Supergirl: Being Super de Mariko Tamaki y Joelle Jones. Una historia de origen con aroma independiente




Kara Zor-El, al contrario que su primo Kal nunca ha tenido la fama y el reconocimiento entre los aficionados al universo DC. Tanto es así, que quizá la historia más memorable sea la de su muerte en el imprescindible y clásico número 7 de la no menos legendaria Crisis en Tierras Infinitas de Wolfman y Pérez.






Pero pasado el tiempo en que tanto DC Comics, como los aficionados se dieron cuenta que la idea del Multiverso y que Superman y su mundo funciona bien con más kryptonianos a su alrededor, Kara volvió de nuevo a la línea temporal de la editorial. Pero nunca, quitando la etapa de Peter David, con su fascinante pero muy sui generis Supergirl, ha podido considerarse memorable.






Pero hace menos de dos años, llegó el serial televisivo de Supergirl. Una aproximación fresca y ligera que ha demostrado, al igual que su serie hermana Flash, que la televisión es el lugar natural para personajes serializados.






DC Comics así ha aprovechado para darle un origen de prestigio a un personaje que quizá nunca ha tenido mucha suerte en papel en una miniserie de 4 ejemplares en formato prestigio, del que hasta el momento se han publicado dos de los cuatro ejemplares con un equipo artístico de lujo formado por la guionista Mariko Tamaki y la dibujante Joelle Jones.






Y es que nadie mejor que dos mujeres para contar las tribulaciones de una adolescente en el paso de la infancia a la madurez, con el problema añadido de unos superpoderes y un origen que ella desconoce. Hasta el momento publicado, esta obra mantiene puntos en común con el origen de su famoso primo, pero difiere en aspectos fundamentales y muy interesantes como el drama que nuestra protagonista tiene que vivir tras un incidente en su pueblo de adopción, la libertad y naturalidad con la que las autoras presentan a un personaje homosexual y la relación de Kara con unos padres parecidos en sentimientos a los Kent, pero que quizá no están igual de preparados para una adolescente alienígena que aman y temen a partes iguales, superados por la presión del secreto que guardan.
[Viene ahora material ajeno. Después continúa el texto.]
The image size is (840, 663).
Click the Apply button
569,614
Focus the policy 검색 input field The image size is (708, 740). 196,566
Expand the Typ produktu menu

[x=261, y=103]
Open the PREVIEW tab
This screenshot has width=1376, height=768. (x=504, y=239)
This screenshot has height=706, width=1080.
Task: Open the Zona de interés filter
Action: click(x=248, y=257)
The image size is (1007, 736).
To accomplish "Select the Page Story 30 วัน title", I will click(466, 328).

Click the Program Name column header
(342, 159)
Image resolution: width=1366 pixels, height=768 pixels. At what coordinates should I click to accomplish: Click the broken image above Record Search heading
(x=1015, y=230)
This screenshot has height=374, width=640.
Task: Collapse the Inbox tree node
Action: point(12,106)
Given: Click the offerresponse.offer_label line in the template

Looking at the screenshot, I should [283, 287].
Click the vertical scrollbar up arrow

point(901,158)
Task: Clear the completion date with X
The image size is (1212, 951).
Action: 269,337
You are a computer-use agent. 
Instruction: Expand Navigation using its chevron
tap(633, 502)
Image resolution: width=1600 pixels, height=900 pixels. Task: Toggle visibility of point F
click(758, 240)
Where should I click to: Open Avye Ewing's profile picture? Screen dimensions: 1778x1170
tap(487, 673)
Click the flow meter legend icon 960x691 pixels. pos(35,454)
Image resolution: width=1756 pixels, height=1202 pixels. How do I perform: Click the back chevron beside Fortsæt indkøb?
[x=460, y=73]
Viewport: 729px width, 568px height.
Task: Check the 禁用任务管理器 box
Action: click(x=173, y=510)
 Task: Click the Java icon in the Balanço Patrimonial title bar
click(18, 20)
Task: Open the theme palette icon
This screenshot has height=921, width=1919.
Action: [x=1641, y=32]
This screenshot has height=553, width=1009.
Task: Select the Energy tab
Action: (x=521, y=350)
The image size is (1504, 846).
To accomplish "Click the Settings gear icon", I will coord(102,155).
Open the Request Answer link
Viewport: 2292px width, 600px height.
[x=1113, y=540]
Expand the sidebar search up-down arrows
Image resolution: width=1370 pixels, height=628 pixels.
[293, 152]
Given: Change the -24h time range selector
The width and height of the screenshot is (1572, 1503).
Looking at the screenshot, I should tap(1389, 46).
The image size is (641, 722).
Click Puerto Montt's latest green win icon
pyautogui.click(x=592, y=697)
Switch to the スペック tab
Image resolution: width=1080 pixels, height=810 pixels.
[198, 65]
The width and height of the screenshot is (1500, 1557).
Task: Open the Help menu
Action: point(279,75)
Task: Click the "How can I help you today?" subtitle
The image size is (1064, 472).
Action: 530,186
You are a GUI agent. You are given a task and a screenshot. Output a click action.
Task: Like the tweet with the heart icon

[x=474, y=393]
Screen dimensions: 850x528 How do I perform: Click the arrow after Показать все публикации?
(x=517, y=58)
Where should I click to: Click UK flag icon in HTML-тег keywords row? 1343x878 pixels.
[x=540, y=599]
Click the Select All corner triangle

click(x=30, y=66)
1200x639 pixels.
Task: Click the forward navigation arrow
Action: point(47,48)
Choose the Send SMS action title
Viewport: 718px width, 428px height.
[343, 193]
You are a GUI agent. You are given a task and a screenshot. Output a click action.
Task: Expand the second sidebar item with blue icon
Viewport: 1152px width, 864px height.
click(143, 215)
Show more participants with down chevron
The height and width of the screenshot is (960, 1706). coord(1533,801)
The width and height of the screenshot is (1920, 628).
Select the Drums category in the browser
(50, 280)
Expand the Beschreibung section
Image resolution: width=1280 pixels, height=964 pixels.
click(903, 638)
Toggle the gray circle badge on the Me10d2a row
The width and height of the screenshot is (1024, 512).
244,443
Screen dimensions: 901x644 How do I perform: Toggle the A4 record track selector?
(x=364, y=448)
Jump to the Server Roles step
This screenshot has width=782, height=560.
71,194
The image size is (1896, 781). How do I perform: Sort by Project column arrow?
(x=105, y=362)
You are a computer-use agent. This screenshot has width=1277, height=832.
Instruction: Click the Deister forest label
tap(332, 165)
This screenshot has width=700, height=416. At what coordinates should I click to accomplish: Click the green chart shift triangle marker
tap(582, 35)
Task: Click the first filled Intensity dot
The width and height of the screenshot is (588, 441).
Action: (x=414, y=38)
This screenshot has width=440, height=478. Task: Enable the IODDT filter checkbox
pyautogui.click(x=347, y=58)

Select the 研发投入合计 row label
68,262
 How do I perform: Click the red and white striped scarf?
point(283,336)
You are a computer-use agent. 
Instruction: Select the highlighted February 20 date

El tebeo es una delicia tanto por el sencillo pero efectivo guión de Tamaki como por el fabuloso arte de Joelle Jones, una de mis ilustradoras favoritas de la actualidad. Las autoras se toman su tiempo en un tebeo que se acerca mucho al reboot de Archie de Mark Waid, por su ligereza y profundidad a partes iguales, acierta en la aproximación a los problemas e inseguridades que todos vivimos en la adolescencia aportando un soplo de aire fresco y definitivo a un personaje que se merecía una historia y una obra a la altura de su protagonista.